Most of the neonates with thalassemia have α-thalassemia in Dongguan, with static α-thalassemia and mild α-thalassemia as the main types. The carrying rate of thalassemia genes keeps increasing in neonates in Dongguan, and the prevention and treatment of thalassemia is still challenging.
研究中国东莞新生儿地中海贫血的基因分布特征以及2014 - 2018年东莞新生儿地中海贫血基因分布特征的变化趋势。
对东莞新生儿疾病筛查系统2014年1月至2018年12月期间新生儿地中海贫血筛查数据进行回顾性分析。共纳入616718例在东莞出生的新生儿。

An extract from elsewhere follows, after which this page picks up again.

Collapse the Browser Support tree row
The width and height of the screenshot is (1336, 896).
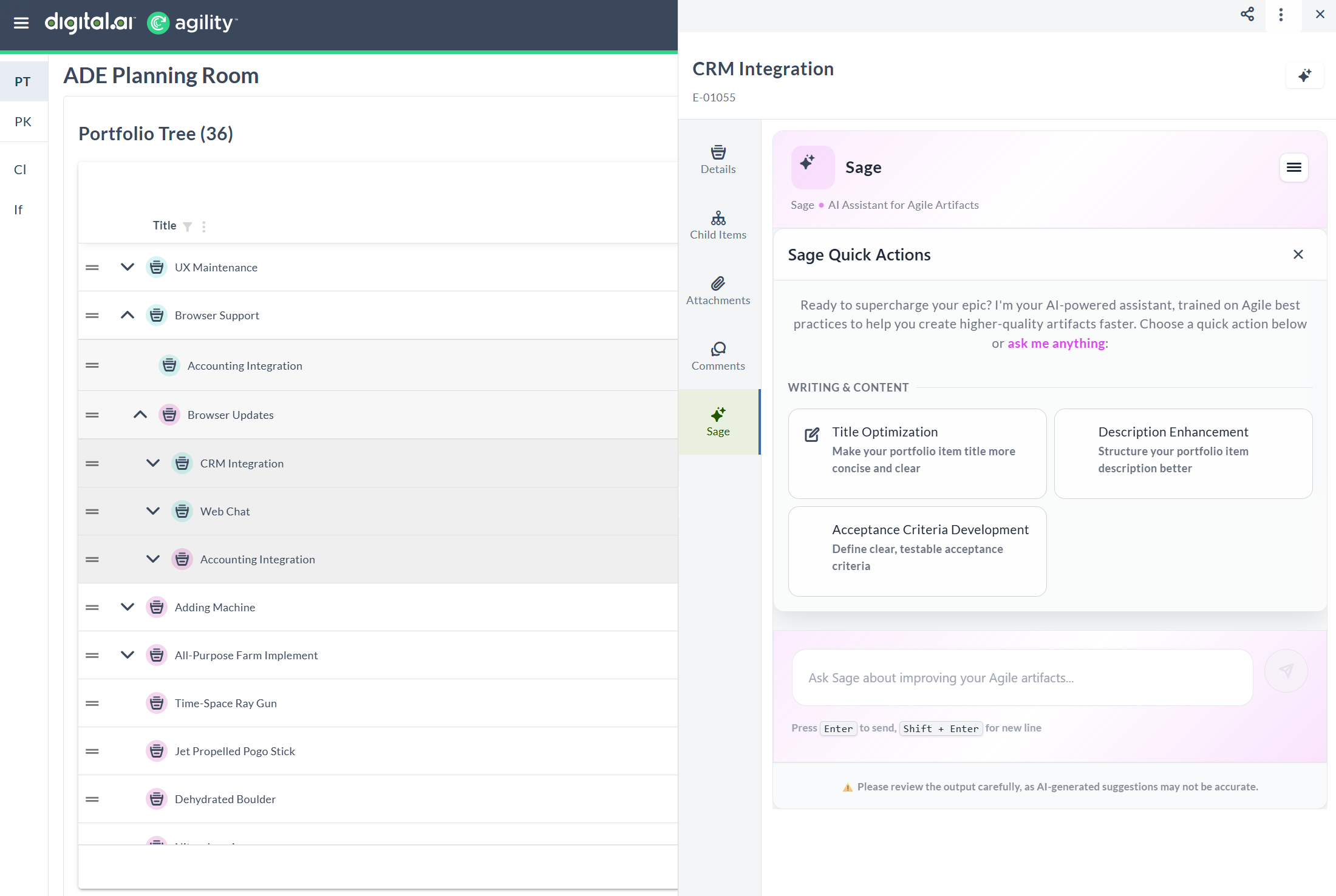tap(128, 315)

在616718例新生儿中,初筛阳性52308例,召回10366例,接受基因诊断8576例,基因诊断确诊地中海贫血6432例。2014 - 2018年地中海贫血基因携带率分别为5.81%、5.47%、5.96%、6.91%和7.90%,呈上升趋势(P<0.001)。2014 - 2018年新生儿地中海贫血筛查阳性率分别为9.12%、8.34%、7.54%、8.13%和9.32%(P<0.001)。2014 - 2018年新生儿地中海贫血基因诊断阳性率分别为0.89%、1.11%、1.24%、0.90%和1.09%(P<0.001)。2014 - 2018年共检测到α地中海贫血5098例,占所有病例的79.26%,检测到β地中海贫血1230例,占所有病例的19.12%。每年α地中海贫血的检出率均显著高于β地中海贫血(P<0.001)。2014 - 2018年,新生儿中以静止型α地中海贫血、轻型α地中海贫血和轻型β地中海贫血为主。
东莞新生儿地中海贫血以α地中海贫血为主,静止型α地中海贫血和轻型α地中海贫血为主要类型。东莞新生儿地中海贫血基因携带率持续上升,地中海贫血的防治仍具有挑战性。